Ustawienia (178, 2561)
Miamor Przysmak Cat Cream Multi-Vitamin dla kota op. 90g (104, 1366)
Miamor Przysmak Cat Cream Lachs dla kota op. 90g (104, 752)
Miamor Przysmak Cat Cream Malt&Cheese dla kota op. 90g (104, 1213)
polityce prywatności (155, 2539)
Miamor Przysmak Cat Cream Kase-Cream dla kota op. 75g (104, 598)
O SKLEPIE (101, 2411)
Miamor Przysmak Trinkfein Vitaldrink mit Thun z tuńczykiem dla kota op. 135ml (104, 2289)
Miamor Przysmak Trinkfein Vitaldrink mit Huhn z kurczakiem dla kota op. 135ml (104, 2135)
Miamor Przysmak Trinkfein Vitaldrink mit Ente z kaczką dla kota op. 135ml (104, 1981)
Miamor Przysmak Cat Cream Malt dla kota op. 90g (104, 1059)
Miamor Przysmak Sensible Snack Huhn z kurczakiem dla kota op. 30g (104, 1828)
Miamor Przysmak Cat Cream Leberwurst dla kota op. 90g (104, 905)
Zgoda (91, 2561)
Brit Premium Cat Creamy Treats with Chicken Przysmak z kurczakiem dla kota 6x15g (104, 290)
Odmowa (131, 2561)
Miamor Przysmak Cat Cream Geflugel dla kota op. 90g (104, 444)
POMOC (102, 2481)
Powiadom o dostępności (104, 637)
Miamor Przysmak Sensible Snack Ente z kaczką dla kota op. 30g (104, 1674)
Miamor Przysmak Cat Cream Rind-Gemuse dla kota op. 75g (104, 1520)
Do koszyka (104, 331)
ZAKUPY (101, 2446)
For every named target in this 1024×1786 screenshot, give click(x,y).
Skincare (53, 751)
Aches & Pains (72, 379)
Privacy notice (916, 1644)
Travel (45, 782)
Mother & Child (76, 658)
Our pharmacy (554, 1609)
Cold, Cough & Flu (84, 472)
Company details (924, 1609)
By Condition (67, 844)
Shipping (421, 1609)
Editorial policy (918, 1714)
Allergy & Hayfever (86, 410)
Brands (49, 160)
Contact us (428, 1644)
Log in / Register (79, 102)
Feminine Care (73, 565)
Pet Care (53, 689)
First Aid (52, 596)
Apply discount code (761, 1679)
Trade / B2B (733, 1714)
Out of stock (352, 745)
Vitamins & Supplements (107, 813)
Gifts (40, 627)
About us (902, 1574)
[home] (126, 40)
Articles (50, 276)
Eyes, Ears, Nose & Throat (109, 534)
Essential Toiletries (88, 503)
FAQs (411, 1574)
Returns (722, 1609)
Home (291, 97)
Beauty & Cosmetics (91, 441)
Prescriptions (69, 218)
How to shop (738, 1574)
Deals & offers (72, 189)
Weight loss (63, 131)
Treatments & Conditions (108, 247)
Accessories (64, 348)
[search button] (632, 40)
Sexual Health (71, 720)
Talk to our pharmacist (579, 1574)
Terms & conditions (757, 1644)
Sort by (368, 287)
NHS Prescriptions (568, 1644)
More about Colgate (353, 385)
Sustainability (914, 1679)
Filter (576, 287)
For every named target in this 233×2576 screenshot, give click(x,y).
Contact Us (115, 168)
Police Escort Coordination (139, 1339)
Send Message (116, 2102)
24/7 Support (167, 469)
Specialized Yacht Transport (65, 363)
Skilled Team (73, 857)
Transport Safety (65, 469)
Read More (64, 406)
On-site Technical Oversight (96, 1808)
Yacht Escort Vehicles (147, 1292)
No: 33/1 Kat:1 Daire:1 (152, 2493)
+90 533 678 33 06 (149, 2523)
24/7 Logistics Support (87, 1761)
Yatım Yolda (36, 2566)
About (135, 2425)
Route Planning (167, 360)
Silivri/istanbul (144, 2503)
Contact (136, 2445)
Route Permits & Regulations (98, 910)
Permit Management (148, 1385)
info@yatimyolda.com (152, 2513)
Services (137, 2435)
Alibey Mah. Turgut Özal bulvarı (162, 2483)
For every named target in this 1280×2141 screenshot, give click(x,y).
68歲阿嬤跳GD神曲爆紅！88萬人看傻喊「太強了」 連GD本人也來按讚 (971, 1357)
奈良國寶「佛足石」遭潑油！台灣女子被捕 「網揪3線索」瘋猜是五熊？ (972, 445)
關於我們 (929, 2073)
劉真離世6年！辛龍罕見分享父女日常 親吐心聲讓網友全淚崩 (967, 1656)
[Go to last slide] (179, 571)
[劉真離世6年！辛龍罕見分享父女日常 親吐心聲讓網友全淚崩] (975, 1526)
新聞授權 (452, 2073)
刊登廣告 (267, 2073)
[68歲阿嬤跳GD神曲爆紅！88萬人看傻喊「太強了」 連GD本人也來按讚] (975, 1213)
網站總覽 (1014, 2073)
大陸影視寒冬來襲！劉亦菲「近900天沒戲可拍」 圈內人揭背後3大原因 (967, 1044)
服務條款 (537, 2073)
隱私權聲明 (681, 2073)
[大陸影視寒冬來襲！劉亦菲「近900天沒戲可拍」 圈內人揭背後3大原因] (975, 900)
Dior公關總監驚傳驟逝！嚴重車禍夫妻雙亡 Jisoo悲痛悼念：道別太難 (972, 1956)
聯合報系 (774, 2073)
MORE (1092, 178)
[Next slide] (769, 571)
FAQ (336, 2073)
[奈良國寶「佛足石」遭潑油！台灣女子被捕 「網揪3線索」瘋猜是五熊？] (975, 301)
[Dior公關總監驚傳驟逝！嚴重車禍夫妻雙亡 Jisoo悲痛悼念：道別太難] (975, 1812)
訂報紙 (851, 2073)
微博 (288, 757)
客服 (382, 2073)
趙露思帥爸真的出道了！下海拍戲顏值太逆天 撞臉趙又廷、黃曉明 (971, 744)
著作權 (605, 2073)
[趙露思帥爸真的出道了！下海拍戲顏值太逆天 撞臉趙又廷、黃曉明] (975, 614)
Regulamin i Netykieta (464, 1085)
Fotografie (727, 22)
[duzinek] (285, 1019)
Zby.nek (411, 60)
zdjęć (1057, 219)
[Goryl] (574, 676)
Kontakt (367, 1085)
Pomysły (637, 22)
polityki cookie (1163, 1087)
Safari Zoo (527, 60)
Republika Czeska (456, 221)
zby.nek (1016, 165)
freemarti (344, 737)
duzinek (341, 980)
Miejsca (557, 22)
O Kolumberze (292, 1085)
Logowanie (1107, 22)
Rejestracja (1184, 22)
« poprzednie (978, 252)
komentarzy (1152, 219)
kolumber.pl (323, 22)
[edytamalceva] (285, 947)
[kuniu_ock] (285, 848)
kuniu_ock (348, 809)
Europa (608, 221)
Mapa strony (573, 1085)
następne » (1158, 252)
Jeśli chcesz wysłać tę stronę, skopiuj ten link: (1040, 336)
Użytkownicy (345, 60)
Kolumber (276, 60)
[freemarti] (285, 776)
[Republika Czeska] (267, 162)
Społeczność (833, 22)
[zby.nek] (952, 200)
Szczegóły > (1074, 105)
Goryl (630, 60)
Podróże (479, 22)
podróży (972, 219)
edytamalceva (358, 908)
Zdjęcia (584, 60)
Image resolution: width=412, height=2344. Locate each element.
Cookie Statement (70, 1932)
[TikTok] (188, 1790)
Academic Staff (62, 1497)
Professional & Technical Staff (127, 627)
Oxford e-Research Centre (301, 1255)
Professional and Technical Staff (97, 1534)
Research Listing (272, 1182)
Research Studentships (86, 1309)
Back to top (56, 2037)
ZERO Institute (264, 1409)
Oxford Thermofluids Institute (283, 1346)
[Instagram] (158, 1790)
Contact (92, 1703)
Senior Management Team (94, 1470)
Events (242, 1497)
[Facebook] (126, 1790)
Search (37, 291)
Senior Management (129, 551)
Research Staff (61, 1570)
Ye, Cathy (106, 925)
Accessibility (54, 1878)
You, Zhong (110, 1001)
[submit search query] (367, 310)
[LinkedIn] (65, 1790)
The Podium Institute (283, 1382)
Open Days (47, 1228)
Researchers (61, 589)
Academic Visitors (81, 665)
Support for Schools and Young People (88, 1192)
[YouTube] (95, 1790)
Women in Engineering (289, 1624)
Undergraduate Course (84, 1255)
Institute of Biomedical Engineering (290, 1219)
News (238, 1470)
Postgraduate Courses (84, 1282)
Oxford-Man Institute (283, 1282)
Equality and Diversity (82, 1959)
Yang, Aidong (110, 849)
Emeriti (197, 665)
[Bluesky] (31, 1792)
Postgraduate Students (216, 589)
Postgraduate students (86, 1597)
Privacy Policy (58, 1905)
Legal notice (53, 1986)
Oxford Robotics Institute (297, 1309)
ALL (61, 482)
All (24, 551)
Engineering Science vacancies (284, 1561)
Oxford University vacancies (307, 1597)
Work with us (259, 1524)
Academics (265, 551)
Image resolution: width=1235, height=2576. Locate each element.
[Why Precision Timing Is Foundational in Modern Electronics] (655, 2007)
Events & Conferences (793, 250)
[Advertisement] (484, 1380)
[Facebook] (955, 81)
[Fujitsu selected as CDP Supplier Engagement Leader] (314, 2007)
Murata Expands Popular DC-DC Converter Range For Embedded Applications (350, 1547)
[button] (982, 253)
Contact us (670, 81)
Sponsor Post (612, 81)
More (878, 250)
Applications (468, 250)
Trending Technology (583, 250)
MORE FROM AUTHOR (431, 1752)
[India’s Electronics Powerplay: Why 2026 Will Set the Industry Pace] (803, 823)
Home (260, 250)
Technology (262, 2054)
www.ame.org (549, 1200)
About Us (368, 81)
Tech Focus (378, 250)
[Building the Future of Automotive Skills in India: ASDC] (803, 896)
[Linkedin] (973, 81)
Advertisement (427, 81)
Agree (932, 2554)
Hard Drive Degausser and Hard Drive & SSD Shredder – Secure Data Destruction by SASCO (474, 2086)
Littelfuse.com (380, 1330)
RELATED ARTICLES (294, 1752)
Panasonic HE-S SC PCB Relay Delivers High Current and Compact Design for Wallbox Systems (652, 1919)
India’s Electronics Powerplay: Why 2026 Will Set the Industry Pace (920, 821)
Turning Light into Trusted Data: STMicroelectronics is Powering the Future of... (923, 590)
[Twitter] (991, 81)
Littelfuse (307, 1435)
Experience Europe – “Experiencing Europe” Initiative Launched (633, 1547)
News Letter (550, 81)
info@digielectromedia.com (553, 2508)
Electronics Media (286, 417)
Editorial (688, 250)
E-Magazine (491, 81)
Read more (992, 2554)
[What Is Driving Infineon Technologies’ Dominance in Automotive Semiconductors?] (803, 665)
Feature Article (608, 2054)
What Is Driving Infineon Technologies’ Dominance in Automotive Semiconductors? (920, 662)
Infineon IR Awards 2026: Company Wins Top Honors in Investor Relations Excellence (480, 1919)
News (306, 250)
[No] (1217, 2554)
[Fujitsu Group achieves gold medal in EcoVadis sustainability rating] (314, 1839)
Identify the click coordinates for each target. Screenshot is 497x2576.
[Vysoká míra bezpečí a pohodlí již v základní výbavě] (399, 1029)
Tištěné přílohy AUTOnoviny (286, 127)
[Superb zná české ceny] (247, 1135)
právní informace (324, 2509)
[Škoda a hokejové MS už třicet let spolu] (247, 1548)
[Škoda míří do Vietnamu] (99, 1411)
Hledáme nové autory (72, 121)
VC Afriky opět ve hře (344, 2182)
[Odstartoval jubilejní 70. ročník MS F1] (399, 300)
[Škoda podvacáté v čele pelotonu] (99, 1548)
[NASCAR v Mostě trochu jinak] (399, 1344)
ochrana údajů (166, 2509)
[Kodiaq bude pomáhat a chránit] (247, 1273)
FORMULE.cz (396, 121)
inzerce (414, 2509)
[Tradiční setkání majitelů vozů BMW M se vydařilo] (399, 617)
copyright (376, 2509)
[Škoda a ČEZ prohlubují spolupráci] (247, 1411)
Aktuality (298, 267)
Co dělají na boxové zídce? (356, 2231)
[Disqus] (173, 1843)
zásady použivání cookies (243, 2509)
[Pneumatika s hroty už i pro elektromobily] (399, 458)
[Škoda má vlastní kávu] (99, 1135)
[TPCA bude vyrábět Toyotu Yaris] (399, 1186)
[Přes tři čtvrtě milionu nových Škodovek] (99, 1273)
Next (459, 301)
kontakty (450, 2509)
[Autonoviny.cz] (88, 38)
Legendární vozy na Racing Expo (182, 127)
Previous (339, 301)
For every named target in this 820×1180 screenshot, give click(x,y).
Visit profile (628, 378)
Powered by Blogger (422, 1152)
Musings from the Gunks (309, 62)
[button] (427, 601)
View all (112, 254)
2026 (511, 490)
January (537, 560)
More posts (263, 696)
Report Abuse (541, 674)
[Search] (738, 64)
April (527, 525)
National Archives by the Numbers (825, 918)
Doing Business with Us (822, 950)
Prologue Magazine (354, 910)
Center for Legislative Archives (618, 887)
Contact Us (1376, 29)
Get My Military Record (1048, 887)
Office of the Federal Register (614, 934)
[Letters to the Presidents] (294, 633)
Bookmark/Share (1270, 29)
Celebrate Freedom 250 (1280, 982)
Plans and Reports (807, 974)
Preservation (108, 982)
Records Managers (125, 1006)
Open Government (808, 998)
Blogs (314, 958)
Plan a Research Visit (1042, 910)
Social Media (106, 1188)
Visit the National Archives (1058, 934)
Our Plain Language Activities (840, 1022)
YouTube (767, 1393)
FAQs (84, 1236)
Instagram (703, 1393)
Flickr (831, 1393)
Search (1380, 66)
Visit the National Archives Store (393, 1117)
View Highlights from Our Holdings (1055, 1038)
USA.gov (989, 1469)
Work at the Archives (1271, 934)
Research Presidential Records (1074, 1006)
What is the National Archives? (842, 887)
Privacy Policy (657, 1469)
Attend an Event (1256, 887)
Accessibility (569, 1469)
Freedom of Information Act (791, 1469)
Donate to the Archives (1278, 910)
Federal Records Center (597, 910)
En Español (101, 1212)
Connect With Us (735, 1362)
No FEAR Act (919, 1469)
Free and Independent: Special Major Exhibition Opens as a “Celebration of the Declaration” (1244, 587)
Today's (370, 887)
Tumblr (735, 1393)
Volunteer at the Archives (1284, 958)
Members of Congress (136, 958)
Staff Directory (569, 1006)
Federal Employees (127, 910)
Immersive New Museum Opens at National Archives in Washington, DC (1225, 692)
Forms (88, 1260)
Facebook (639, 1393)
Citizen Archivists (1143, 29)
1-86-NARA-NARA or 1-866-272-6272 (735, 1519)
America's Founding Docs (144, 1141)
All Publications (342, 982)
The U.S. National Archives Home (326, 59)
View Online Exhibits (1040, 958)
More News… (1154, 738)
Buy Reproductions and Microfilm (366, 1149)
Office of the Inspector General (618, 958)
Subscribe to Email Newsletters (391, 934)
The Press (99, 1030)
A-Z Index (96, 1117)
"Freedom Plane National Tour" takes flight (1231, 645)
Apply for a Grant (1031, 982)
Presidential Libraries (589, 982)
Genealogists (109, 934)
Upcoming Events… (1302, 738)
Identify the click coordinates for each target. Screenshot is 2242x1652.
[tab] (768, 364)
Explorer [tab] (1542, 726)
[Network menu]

══════

### Problem
Taking the records above, retype every line from the one with "Plans and Reports (807, 974)" down to the one with "Our Plain Language Activities (840, 1022)", exactly and with nothing else.

### Response
Plans and Reports (807, 974)
Preservation (108, 982)
Records Managers (125, 1006)
Open Government (808, 998)
Blogs (314, 958)
Plan a Research Visit (1042, 910)
Social Media (106, 1188)
Visit the National Archives (1058, 934)
Our Plain Language Activities (840, 1022)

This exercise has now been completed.